# Diy : Vht Nite Shades



## menfiedjian (Jan 27, 2006)

*Im sure theres another one of these on this forum
but for people who want others opinions and procedure on doing this
this is for you*

Heres a quick Diy for VHT Nite Shades
Tools : VHT NITE SHADES
Mineral Strip/Paint Thinner
Clear Coat ( i used high heat engine enamel)








1. Start to tape off everything ( i didnt take the taillights off the car)
make sure you get as close as possible and do a good job. it will look like crap in the end of you dont take your time.
























2.Clean surface well with paint thinner or cleaner and let dry.
3. Apply light coats of VHT nite shades(wait a good 5-10min between each coat). Keep adding coats until you have darkness you like.








(my uncle giving it a shot.... note: old man arm)
4. Let dry and apply 1 or 2 clear coats.








5.Let clear coats dry well and begin to remove masking tape.

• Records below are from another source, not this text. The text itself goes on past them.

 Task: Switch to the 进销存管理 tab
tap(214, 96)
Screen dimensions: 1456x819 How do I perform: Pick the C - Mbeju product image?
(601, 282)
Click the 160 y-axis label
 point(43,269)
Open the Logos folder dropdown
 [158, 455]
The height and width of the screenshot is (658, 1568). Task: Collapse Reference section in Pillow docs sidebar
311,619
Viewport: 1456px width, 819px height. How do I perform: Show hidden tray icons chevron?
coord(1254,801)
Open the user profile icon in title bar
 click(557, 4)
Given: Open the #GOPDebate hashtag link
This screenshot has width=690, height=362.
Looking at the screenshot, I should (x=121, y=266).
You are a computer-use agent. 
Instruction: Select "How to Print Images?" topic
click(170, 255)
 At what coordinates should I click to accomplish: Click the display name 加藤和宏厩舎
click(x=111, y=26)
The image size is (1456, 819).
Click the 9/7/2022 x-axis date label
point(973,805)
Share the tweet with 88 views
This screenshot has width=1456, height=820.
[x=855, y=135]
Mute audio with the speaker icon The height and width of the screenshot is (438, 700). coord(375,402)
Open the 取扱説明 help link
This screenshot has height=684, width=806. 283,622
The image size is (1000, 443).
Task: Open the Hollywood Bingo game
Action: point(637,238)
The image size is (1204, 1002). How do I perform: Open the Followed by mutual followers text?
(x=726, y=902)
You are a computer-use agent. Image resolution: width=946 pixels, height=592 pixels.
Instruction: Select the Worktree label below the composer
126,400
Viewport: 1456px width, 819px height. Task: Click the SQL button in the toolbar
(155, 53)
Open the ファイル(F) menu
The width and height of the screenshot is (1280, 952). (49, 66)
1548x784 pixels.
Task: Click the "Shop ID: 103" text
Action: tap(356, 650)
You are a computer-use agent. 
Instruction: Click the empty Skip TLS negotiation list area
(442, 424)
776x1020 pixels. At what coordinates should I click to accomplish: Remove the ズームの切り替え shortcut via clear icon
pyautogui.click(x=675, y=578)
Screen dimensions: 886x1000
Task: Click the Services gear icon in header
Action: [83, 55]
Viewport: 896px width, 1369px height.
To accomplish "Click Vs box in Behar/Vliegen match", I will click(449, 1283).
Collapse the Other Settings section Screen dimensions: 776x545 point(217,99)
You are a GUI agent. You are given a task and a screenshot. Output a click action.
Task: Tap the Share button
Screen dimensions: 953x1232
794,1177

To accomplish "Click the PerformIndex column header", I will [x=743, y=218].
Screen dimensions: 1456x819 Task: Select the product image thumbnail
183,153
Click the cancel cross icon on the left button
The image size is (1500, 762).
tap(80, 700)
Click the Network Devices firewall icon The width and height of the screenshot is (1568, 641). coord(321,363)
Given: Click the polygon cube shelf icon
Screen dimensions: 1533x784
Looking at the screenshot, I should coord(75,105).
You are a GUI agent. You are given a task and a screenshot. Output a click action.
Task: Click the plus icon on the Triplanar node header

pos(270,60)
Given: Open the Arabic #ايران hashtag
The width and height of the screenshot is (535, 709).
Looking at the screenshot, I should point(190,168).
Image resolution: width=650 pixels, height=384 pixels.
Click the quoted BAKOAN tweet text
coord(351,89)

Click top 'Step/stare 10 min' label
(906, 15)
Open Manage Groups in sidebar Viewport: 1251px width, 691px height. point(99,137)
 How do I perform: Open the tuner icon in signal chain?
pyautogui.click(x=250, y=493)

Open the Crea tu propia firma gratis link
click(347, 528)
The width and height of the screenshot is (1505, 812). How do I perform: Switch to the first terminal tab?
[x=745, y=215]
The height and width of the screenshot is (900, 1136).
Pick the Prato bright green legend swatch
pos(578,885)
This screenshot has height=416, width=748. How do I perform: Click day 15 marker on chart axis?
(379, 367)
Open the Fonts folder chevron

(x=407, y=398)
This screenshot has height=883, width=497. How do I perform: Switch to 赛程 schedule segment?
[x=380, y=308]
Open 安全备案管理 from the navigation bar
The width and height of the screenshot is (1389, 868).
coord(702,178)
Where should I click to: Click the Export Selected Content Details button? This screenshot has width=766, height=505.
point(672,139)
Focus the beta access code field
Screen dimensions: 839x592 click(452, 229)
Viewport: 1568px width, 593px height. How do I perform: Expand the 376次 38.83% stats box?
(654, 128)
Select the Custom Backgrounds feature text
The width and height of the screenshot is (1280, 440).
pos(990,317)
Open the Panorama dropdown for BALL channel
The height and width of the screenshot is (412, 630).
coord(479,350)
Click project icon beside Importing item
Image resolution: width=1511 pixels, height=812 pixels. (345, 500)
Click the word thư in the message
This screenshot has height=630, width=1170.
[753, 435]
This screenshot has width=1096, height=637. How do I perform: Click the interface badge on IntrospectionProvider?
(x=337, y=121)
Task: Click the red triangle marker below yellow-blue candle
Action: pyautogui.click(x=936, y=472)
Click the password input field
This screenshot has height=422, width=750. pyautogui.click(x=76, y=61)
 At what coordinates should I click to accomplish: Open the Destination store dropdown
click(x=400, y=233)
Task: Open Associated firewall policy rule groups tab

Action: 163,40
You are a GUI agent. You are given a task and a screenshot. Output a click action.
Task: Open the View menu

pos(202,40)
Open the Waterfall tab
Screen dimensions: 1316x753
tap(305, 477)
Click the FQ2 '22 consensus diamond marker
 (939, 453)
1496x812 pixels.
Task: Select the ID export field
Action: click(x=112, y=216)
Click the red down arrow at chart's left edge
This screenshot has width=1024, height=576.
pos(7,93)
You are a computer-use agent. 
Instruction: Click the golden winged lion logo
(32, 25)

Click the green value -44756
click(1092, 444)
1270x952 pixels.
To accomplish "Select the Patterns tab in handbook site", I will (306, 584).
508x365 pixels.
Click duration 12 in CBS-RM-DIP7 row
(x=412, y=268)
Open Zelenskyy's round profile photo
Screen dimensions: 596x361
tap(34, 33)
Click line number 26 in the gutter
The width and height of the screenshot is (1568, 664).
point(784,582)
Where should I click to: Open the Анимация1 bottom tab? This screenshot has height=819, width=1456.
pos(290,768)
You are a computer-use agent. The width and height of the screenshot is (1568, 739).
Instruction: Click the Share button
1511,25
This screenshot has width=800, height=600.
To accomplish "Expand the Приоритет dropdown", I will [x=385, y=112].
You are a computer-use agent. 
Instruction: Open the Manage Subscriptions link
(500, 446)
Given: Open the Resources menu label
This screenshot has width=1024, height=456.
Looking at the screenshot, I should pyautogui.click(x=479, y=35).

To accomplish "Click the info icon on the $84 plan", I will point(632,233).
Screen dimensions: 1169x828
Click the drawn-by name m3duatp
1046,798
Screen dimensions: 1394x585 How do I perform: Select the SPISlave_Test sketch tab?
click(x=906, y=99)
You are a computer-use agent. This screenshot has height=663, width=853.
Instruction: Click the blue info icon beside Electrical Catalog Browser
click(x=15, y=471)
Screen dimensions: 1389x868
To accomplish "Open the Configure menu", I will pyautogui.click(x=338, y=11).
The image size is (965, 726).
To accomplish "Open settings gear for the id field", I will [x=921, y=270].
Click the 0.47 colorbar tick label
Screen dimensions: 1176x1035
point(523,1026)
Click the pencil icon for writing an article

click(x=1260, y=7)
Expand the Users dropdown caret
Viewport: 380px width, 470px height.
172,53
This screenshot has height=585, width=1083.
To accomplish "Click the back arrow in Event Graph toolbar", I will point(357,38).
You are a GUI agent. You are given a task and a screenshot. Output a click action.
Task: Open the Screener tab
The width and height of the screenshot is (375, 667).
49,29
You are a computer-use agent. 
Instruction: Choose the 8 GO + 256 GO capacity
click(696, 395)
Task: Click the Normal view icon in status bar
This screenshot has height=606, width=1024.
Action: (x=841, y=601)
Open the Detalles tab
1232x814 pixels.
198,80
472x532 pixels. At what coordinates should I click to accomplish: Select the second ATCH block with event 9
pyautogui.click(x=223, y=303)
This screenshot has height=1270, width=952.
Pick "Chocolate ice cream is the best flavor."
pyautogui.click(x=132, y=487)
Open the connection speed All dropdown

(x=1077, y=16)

6.Marvel at the beautiful job you did. empress your friends with a clean and updated look. 









note : cool license plate


----------



## NSR AJ (Oct 29, 2006)

pretty good diy. i just recently smoked mine also


----------



## stash182 (Jul 12, 2004)

thanks, nice write up! I tinted my tails today following your taping instructions. Didn't use the clear coat cause I didn't have any... will post pics soon


----------